DATA PROVIDED ->

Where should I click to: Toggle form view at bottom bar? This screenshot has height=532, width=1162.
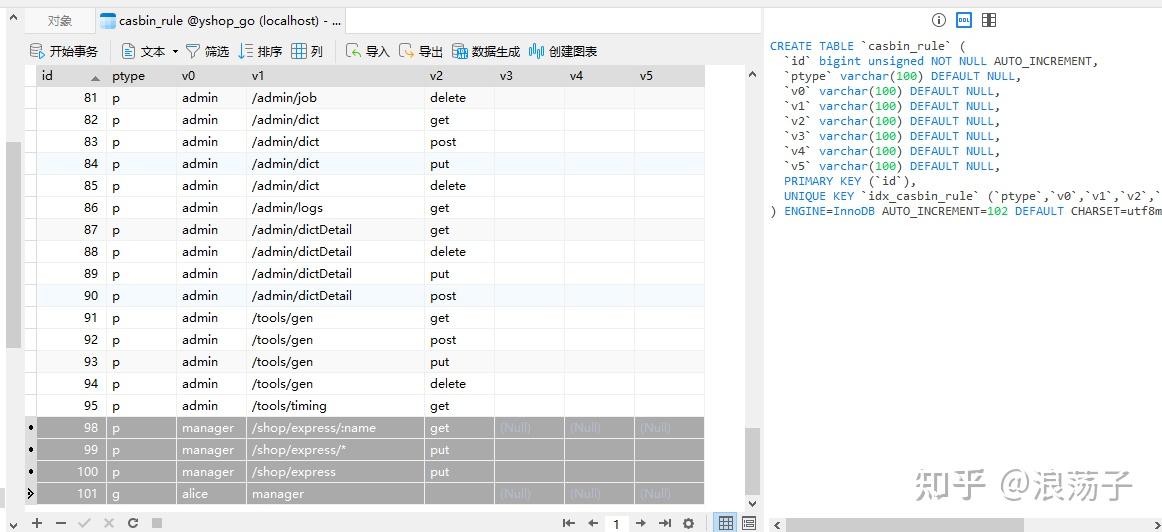point(748,523)
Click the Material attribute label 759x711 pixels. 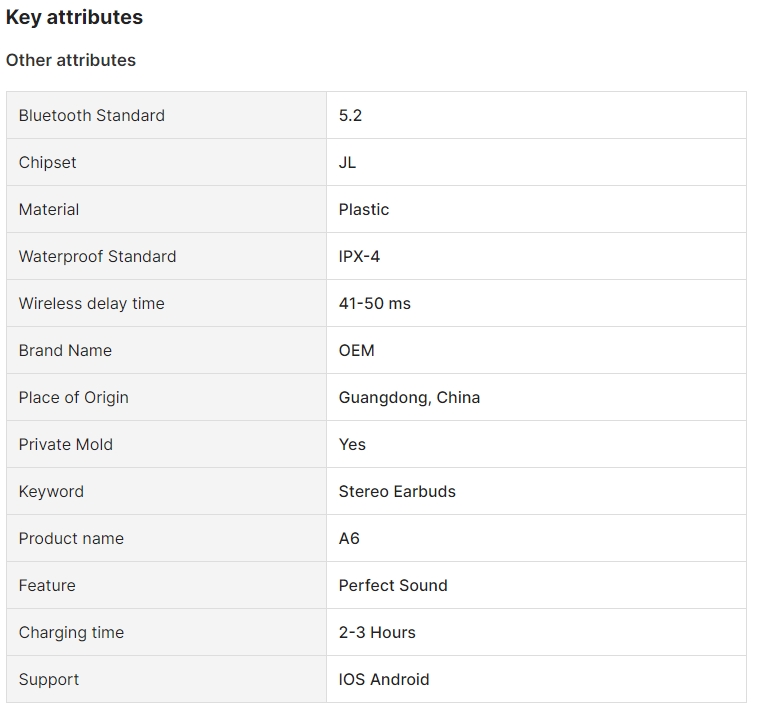click(49, 209)
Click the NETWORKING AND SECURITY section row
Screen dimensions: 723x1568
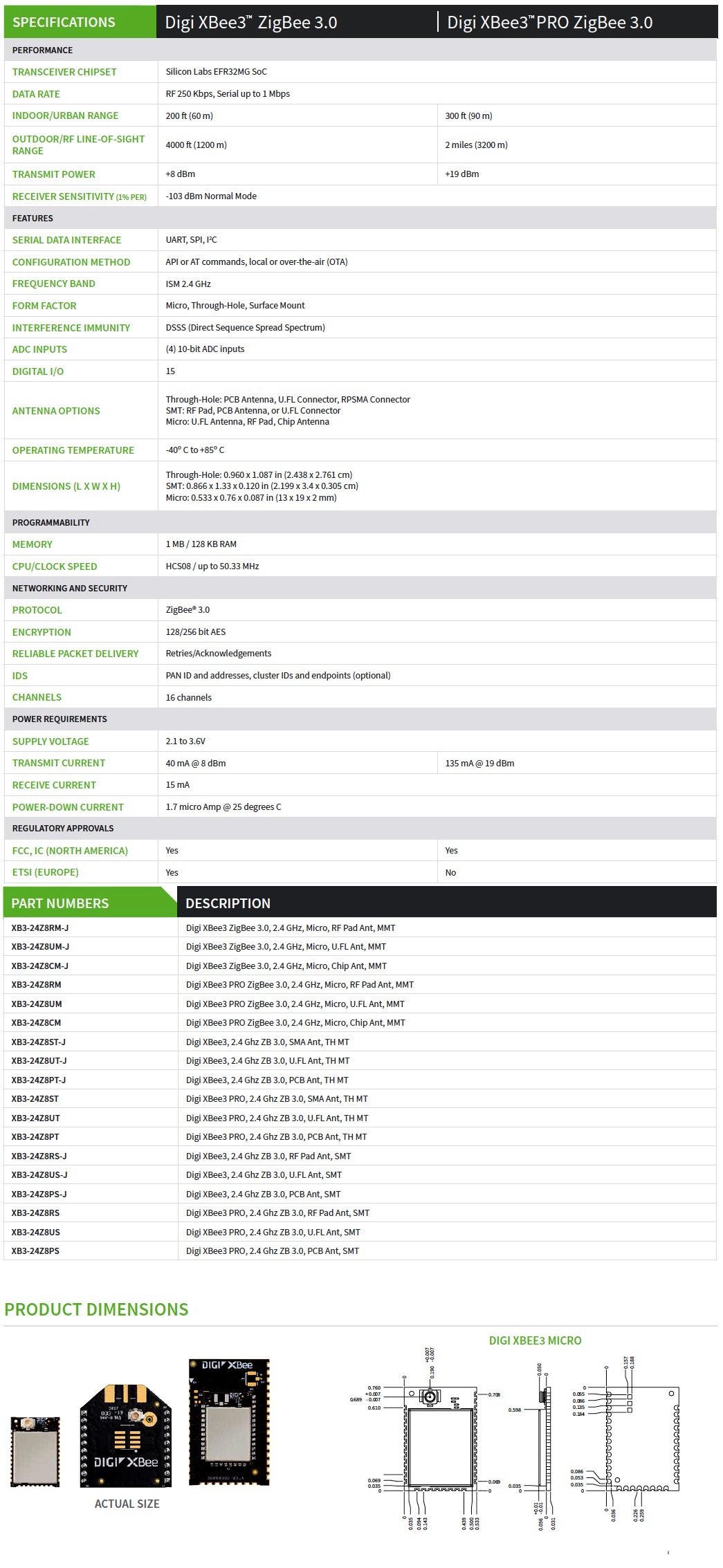pos(70,589)
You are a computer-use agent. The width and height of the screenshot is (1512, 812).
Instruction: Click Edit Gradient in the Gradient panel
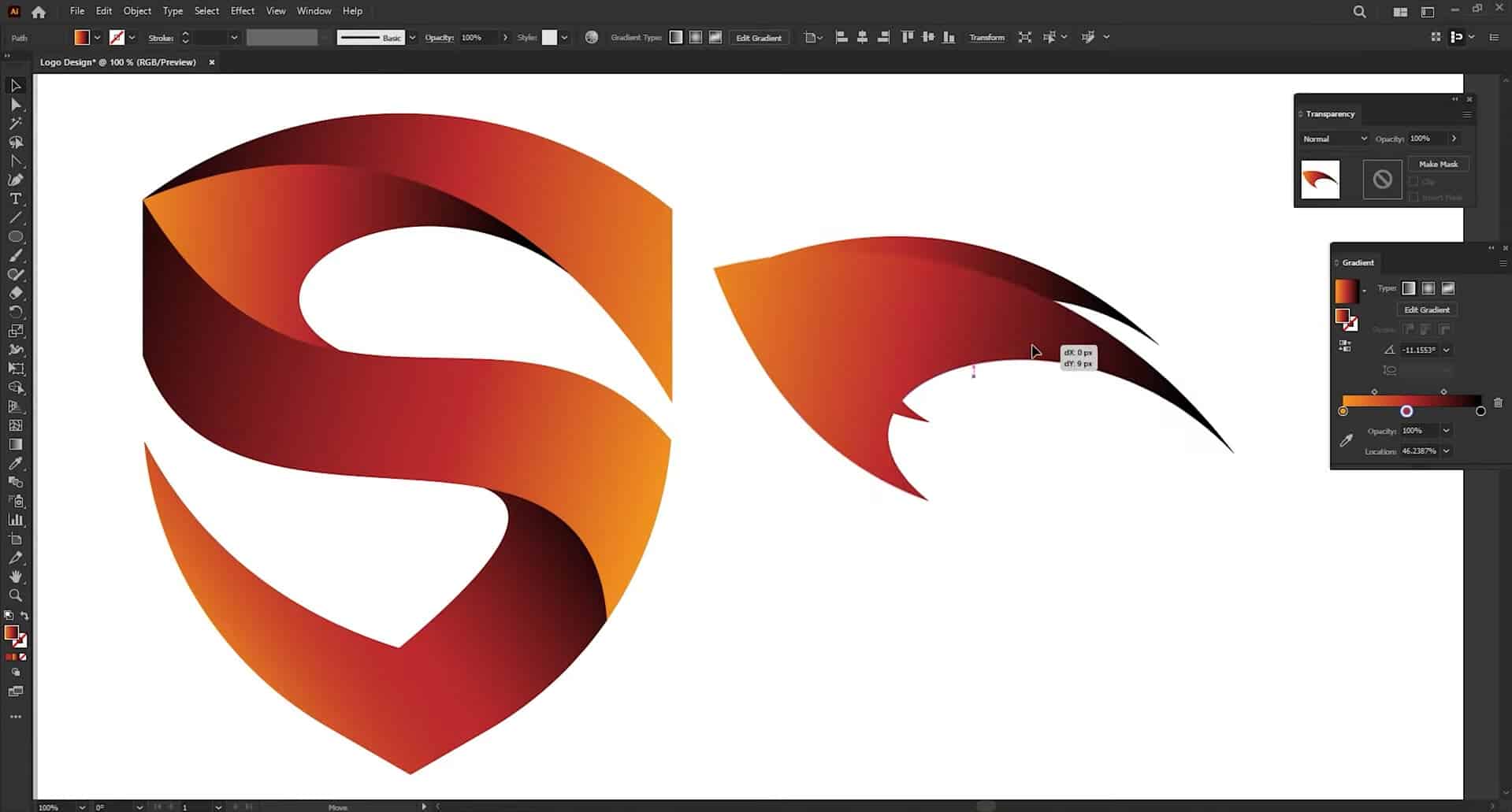tap(1426, 310)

TASK BRIEF -> Which lines run from the one that holds "You are a computer-use" to the final line of the records above? Return them exactly, and skip the pictures.

EXERCISE RESPONSE ->
You are a computer-use agent. The width and height of the screenshot is (1512, 812).
Instruction: Click Edit Gradient in the Gradient panel
tap(1426, 310)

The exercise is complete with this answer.